On Wed, Dec 13, 2017 at 01:07:31PM +0300, Dan Carpenter wrote:
> Hello Sean Young,
>
> The patch 131fd7fc3c01: "media: lirc: improve locking" from Nov 4,
> 2017, leads to the following static checker warning:
>
> drivers/media/rc/lirc_dev.c:373 ir_lirc_transmit_ir()
> error: 'txbuf' dereferencing possible ERR_PTR()
>
> drivers/media/rc/lirc_dev.c
>330 txbuf = memdup_user(buf, n);
>331 if (IS_ERR(txbuf)) {
>332 ret = PTR_ERR(txbuf);
>333 goto out;
>
> This used to be a direct return...
>
>334 }
>335 }
>336
>337 for (i = 0; i < count; i++) {
>338 if (txbuf[i] > IR_MAX_DURATION / 1000 - duration ||
> !txbuf[i]) {
>339 ret = -EINVAL;
>340 goto out;
>341 }
>342
>343 duration += txbuf[i];
>344 }
>345
>346 ret = dev->tx_ir(dev, txbuf, count);
>347 if (ret < 0)
>348 goto out;
>349
>350 if (fh->send_mode == LIRC_MODE_SCANCODE) {
>351 ret = n;
>352 } else {
>353 for (duration = i = 0; i < ret; i++)

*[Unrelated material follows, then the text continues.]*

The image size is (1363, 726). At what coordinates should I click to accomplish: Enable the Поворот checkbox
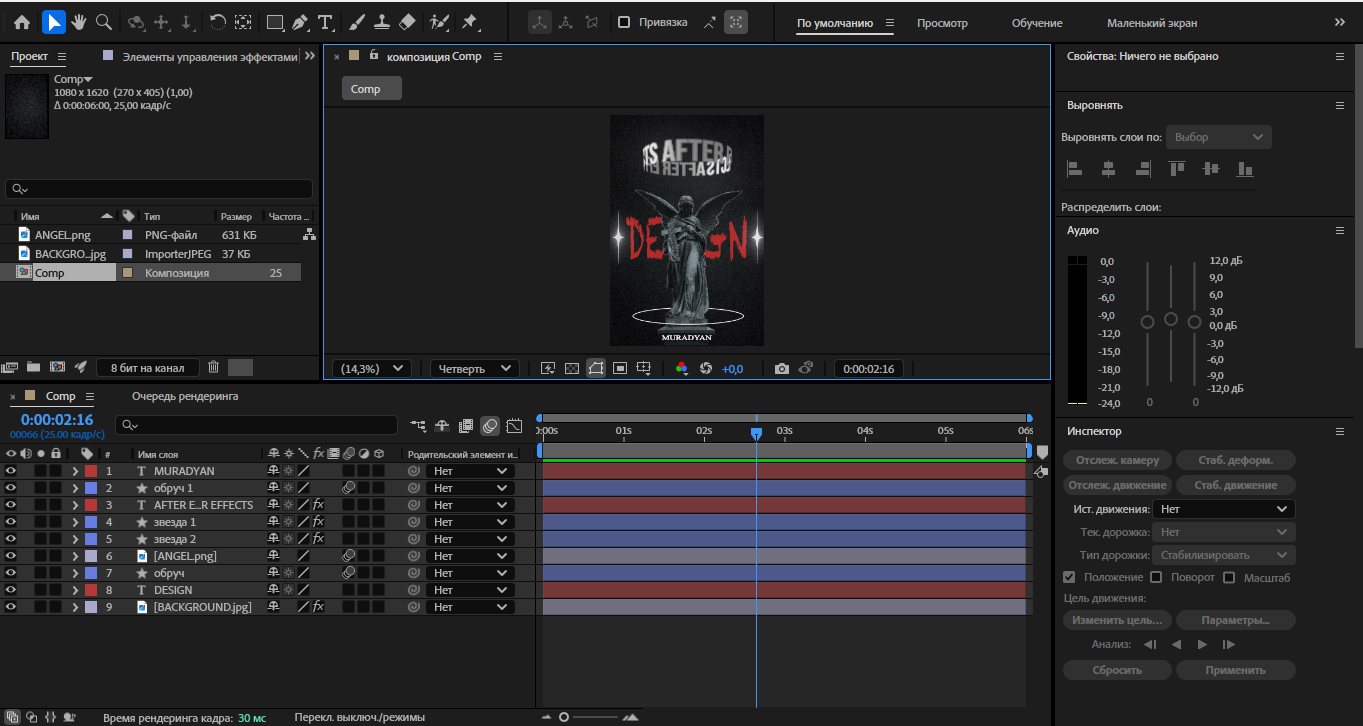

>354 duration += txbuf[i];
>355
>356 ret *= sizeof(unsigned int);
>357
>358 /*
>359 * The lircd gap calculation expects the write
> function to
>360 * wait for the actual IR signal to be transmitted
> before
>361 * returning.
>362 */
>363 towait = ktime_us_delta(ktime_add_us(start, duration),
>364 ktime_get());
>365 if (towait > 0) {
>366 set_current_state(TASK_INTERRUPTIBLE);
>367 schedule_timeout(usecs_to_jiffies(towait));
> ^
> This looks like a long wait? Are you sure you want to hold the lock
> this whole time?
Good point, there is no need for that.
>368 }
>369 }
>370
>371 out:
>372 mutex_unlock(>lock);
>373 kfree(txbuf);
> ^
> Can't pass an error pointer to kfree().
Yep.
Thank you for the report. I'll write patch.
Thanks
Sean